May 7, 2026

Design a Distributed Rate Limiter

Interview notes on rate limiting algorithms, storage choices, consistency tradeoffs, and API placement.

Why This Problem Matters

A rate limiter is one of the first protection layers in a large system. It prevents abuse, protects backend services, and enforces fair usage.

The hard parts are the algorithm, atomicity, and availability.

Clarify the Problem

Before designing anything, ask:

  1. Is the limiter global or service-specific?
  2. Is it per user, per IP, or per API key?
  3. Do we need strong consistency or is slight over-counting acceptable?
  4. What is the traffic scale?

Requirements

Functional requirements:

  • Identify a client
  • Apply per-client or per-endpoint limits
  • Return HTTP 429 when the limit is exceeded

Non-functional requirements:

  • Very low latency overhead
  • High availability
  • High request throughput

Where to Place It

The usual placement options are:

  • API gateway
  • Middleware in each service
  • Dedicated rate limiter service

The practical answer is often gateway for global limits plus a dedicated limiter for finer-grained rules.

Client Identification

Common identifiers:

  • User ID from JWT
  • IP address from X-Forwarded-For
  • API key from X-API-Key

You can combine these for user-level, IP-level, endpoint-level, and global limits.

Algorithms

Fixed Window Counter

Simple and efficient, but it has the boundary burst problem.

Sliding Window Log

Accurate, but memory-expensive because every request timestamp is stored.

Sliding Window Counter

Good balance of accuracy, memory, and speed.

Token Bucket

Usually the best interview answer.
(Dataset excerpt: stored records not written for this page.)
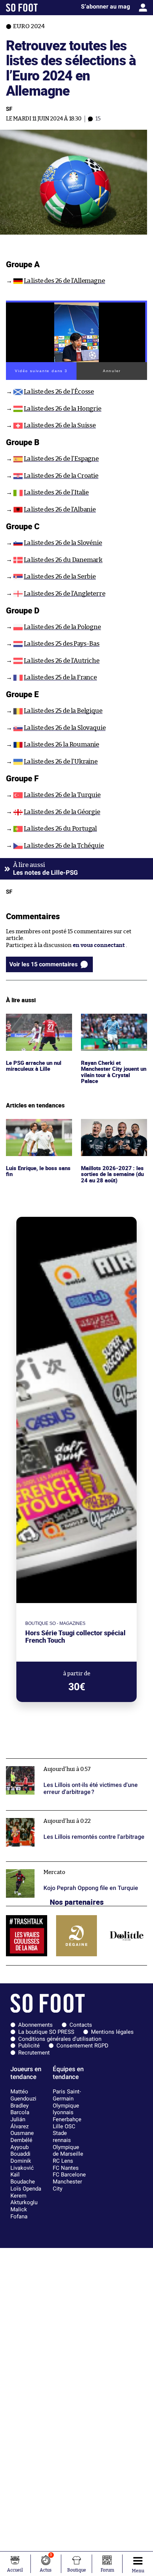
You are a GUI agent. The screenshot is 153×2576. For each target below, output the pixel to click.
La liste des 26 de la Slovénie (63, 543)
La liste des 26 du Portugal (60, 828)
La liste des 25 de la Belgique (63, 711)
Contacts (80, 2025)
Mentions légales (112, 2032)
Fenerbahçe (67, 2119)
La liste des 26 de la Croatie (61, 476)
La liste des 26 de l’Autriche (62, 661)
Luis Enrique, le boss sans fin (39, 1125)
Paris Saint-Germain (67, 2095)
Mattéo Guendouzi (23, 2095)
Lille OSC (64, 2126)
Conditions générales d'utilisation (59, 2039)
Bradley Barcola (19, 2109)
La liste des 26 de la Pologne (62, 627)
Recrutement (34, 2052)
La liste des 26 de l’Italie (56, 492)
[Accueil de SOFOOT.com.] (22, 7)
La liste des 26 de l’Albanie (60, 509)
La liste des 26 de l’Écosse (59, 391)
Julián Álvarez (19, 2123)
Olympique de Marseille (68, 2151)
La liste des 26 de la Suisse (60, 425)
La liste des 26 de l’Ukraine (61, 761)
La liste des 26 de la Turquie (62, 795)
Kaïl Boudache (22, 2178)
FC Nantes (66, 2168)
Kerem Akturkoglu (24, 2199)
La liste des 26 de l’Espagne (61, 459)
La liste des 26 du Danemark (63, 560)
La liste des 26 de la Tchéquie (64, 845)
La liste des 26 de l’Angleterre (64, 593)
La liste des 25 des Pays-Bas (62, 643)
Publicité (29, 2045)
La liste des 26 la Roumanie (61, 744)
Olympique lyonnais (66, 2109)
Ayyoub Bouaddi (20, 2151)
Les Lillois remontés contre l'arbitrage (55, 1814)
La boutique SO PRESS (46, 2032)
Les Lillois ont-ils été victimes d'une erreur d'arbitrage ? (61, 1765)
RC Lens (63, 2161)
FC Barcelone (69, 2174)
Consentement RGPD (82, 2045)
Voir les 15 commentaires (43, 964)
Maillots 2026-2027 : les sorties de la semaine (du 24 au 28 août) (113, 1129)
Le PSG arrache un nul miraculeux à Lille (34, 1020)
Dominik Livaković (22, 2164)
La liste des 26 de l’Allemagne (64, 281)
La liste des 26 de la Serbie (60, 576)
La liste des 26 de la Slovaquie (64, 728)
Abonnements (35, 2025)
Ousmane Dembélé (22, 2136)
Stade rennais (62, 2136)
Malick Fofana (18, 2213)
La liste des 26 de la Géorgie (62, 812)
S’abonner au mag (105, 6)
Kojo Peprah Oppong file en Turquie (52, 1865)
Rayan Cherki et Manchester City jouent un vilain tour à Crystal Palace (111, 1027)
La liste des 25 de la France (60, 677)
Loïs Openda (25, 2188)
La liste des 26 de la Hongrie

It allows bursts while preserving a sustained rate.

Atomicity

If multiple nodes update the same bucket, the read-modify-write cycle must be atomic. Redis Lua scripts are a common solution because the entire script executes as one atomic operation.

Final Answer

The best answer is usually: make the policy explicit, choose a low-latency algorithm, store counters in Redis or a similar fast store, and keep the limiter highly available even if some limits are slightly approximate.